Texto de origem>
───

CS: São apenas 242 km de malha de gasoduto em Sergipe, não é verdade? A Celse teria interesse também em partir para essa frente de negócio, isto é, suprir a infraestrutura com investimentos privados?
GC: É verdade. Mas eu acho que, sem entrar no mérito da questão política, a Celse não tem planos de investir em malha de gasoduto. Ela tem essa intenção de conectar o terminal à malha, mas não tem planos de investir em distribuição de gás. Não é o nosso caso. Uma empresa mais específica teria mais propriedade para falar. Os nossos negócios diferem.
CS: Com 1,5 GW de potência, a UTE Porto de Sergipe I é capaz de atender 15% da demanda de energia do Nordeste. Em que momento essa oferta se concretiza e para quais estados seria?

───

Material de origem>
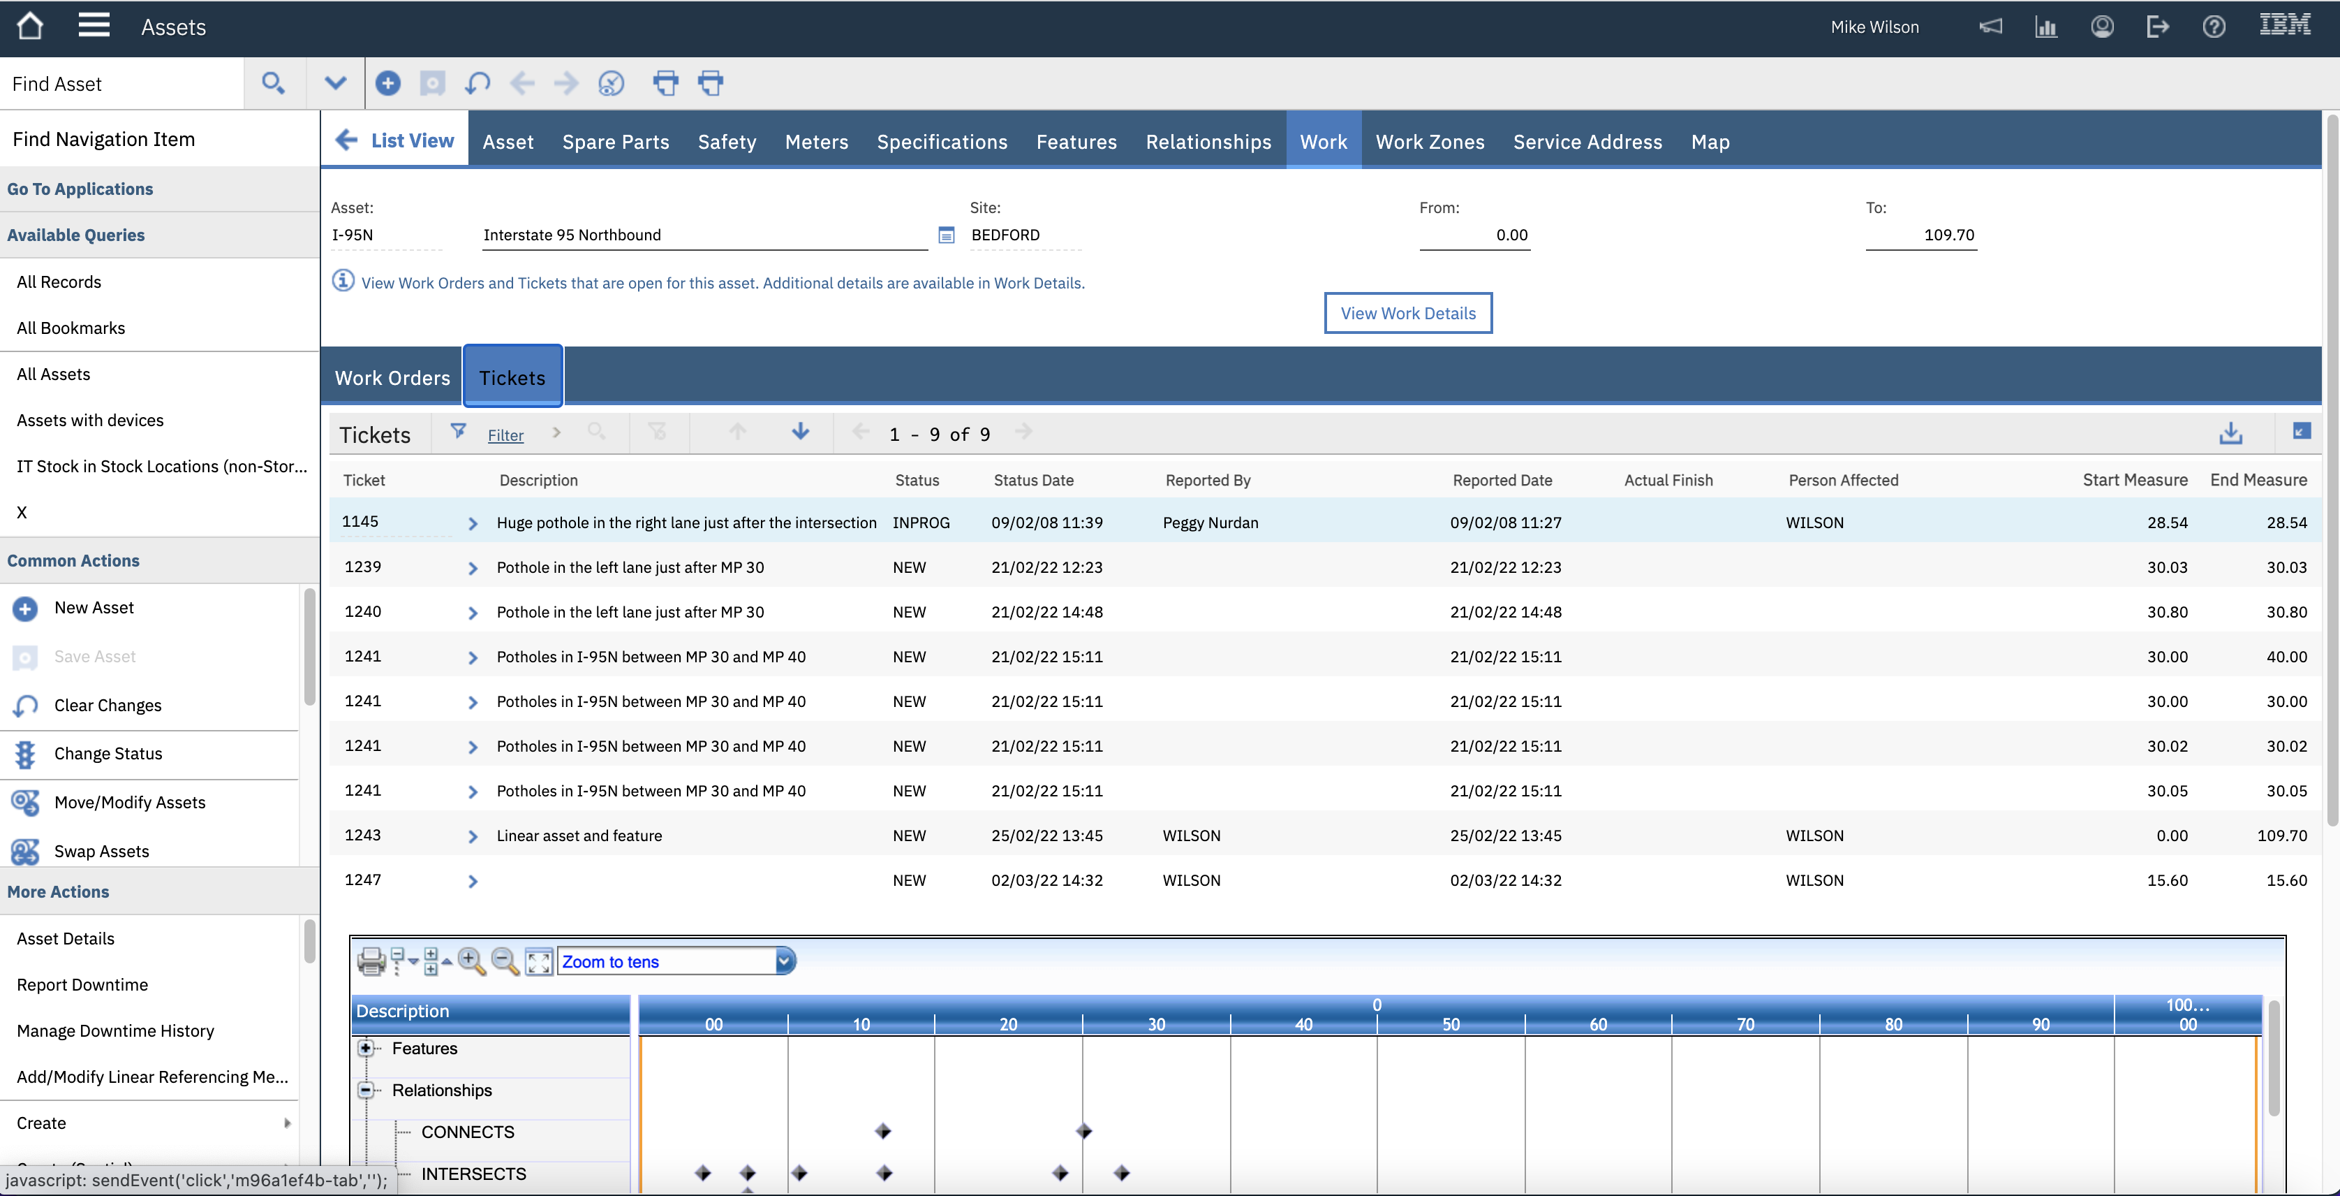Open the help question-mark icon

[x=2214, y=26]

───

Tarefas>
1. Responda com base na entrevista sobre a Celse:
(a) Quantos quilômetros de malha de gasoduto existem em Sergipe?
(b) O que a Celse pretende fazer em relação à malha de gasoduto?
(c) Que parcela da demanda de energia do Nordeste a UTE Porto de Sergipe I é capaz de atender?
2. Segundo a entrevista sobre a Celse, por que a empresa não pretende investir em distribuição de gás? Explique em até três frases.
3. Transcreva da entrevista sobre a Celse o trecho que começa nas palavras "CS: São apenas" e termina após "quais estados seria?".

Respostas>
1.
(a) São 242 km de malha de gasoduto.
(b) A Celse pretende conectar o terminal à malha.
(c) A usina é capaz de atender 15% da demanda de energia do Nordeste.

2. A Celse não pretende investir em distribuição de gás porque os seus negócios diferem desse ramo. A intenção da empresa é apenas conectar o terminal à malha. Uma empresa mais específica teria mais propriedade para falar do assunto.

3.
CS: São apenas 242 km de malha de gasoduto em Sergipe, não é verdade? A Celse teria interesse também em partir para essa frente de negócio, isto é, suprir a infraestrutura com investimentos privados?
GC: É verdade. Mas eu acho que, sem entrar no mérito da questão política, a Celse não tem planos de investir em malha de gasoduto. Ela tem essa intenção de conectar o terminal à malha, mas não tem planos de investir em distribuição de gás. Não é o nosso caso. Uma empresa mais específica teria mais propriedade para falar. Os nossos negócios diferem.
CS: Com 1,5 GW de potência, a UTE Porto de Sergipe I é capaz de atender 15% da demanda de energia do Nordeste. Em que momento essa oferta se concretiza e para quais estados seria?